From Tour de France and Indy Cars to Cardiology: Yasuyuki Kataoka Follows the Data

A specialist in applied machine learning (ML) and control engineering, Yasuyuki Kataoka has, to-date, focused on time-series, heterogenous and real-time data in areas ranging from IoT/wearables, robotics and natural language. As a scientist in the NTT Research Medical and Health Informatics (MEI) Lab, which he joined in July 2019, Kataoka will leverage both data-driven and model-based approaches to tackling cardiovascular disease prediction as part of the Lab’s bio digital twin initiative.

Kataoka joined the MEI Lab after serving as a data scientist at the NTT Innovation Institute in East Palo Alto and a research scientist at NTT R&D in Japan. He received a master’s degree in engineering in 2011, finishing as the valedictorian of his class at the Tokyo Institute of Technology, where he focused on mechanical and control system engineering. While at the NTT Innovation Institute, he was responsible for delivering AI tools and building a development team; creating a wearable data validation and performance-improvement tool and web UI for an Indy Car team; and devising a Tour de France rider’s power-prediction model that was deployed into a real-time production system. He also developed ML model interpretation and casualty analytic tools as an automobile industry application. In 2016, Kataoka won prizes in major hackathons held by industry-leading companies such as Mylan, Mercedes-Benz and Toyota.

We recently asked this talented data scientist a few questions about his previous and current research. Here’s our discussion:

What takeaways can you share from your previous work in areas such as monitoring bike racing and race-car drivers?

Overall, I’ve learned about the joys and difficulties in the challenging tasks of human performance improvement. Every previous project has had different challenges, but I found that performance improvement ­­– being good in health or skillful at something – is a fundamental human desire. It has been enjoyable and challenging for me to assist domain experts, such as professional athletes, go beyond their previous capabilities by understanding the mechanics of how they exert their body. I have also learned that the analysis of human performance is of interest to a wider audience.

────────────────────

What you will do »
(a) Translate into Spanish the following sentence from the profile of Yasuyuki Kataoka: "I have also learned that the analysis of human performance is of interest to a wider audience."
(b) Continue the interview with Yasuyuki Kataoka from the point at which it stops, keeping its question-and-answer form.

────────────────────

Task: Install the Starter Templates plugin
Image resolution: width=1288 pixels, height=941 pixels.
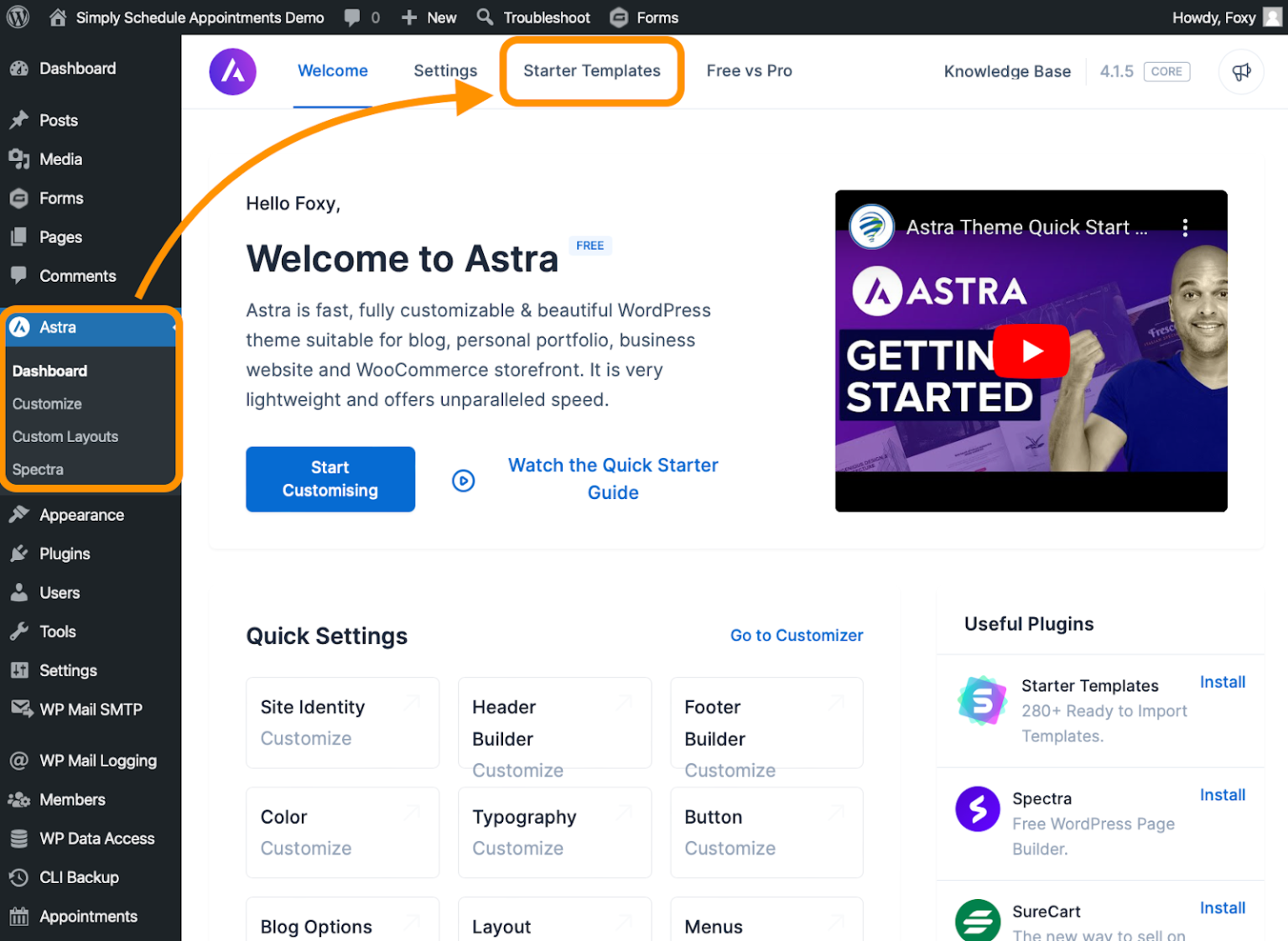Action: 1222,682
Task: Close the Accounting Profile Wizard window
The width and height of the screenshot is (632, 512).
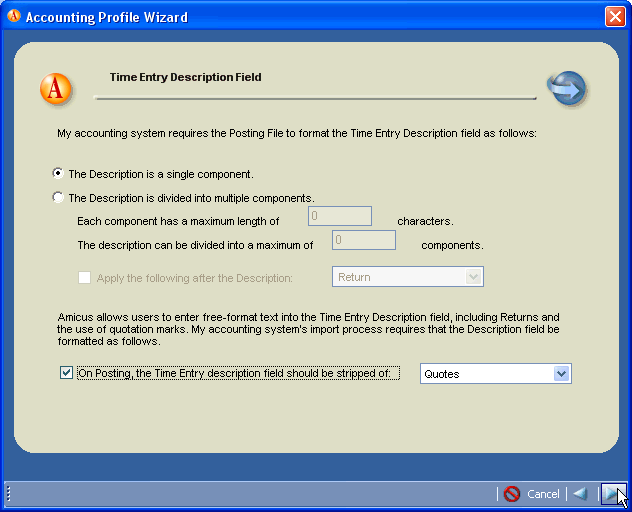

────────────────────

Task-by-task answers »
(a) También he aprendido que el análisis del rendimiento humano es de interés para un público más amplio.

(b)
Even though new insights were found by applying cutting-edge data science or AI techniques, dramatic upgrade of human performance in the real world is difficult. Maybe the human body is complicated enough to be represented by data-driven approaches. But I feel like not only the data-driven approach, but also the model-based approach will be needed to deeply understand and improve human performance. Beyond the medical or healthcare industry, I think this area will become more interdisciplinary. This makes me feel that human performance improvement is a long-term challenge.

Why did you make the shift into medical informatics? How do the problems you are addressing at the MEI Lab compare with those you were working on before?

I like the Japanese word called 心技体, which describes the importance of a holistic approach in life that encompasses mental, technical and physical training. Over the past few years, I have been mainly working on technical aspects. It was great time for me to shift my passion a little bit to the physical aspects. Being physically well-conditioned is everybody’s desire. Researching how AI or data analytics can upgrade human health is definitely one of the most interesting topics to me. In addition, it was great honor for me to work with such great colleagues in our laboratories, which inspired me to dive into this new field.

What challenges do you see going forward in terms of obtaining the right kind of data and using AI to improve the accuracy of risk prediction?

The challenges are both qualitative and quantitative. I think the diversity of the data type to be used for AI will become more important. In the case of heart arrhythmia detection, previous studies have shown that deep learning for single-channel ECG outperformed the cardiologist. However, I believe that more diverse data will be needed to get more accurate risk predictions for other diseases, as medical doctors judge risk using a patient’s comprehensive available data.

I also think long-term data collection is important. If the model targets proactive rather than reactive predictions, data needs to be collected before the disease is recognized to capture very first unconscious features. Unless potential patients foresee the benefit to provide their data, most may not want to continue to provide the data. Obtaining such a new combination data for the long term a challenge to get the qualitative data.

The model performance is also highly dependent on the size of the dataset. I think one of the most promising research directions is to augment data, such as through the class of machine-learning (ML) techniques known as generative adversarial networks (GANs). Although there would be discussion on the use of the artificially augmented data, showing the power of these techniques could be helpful for further discussions.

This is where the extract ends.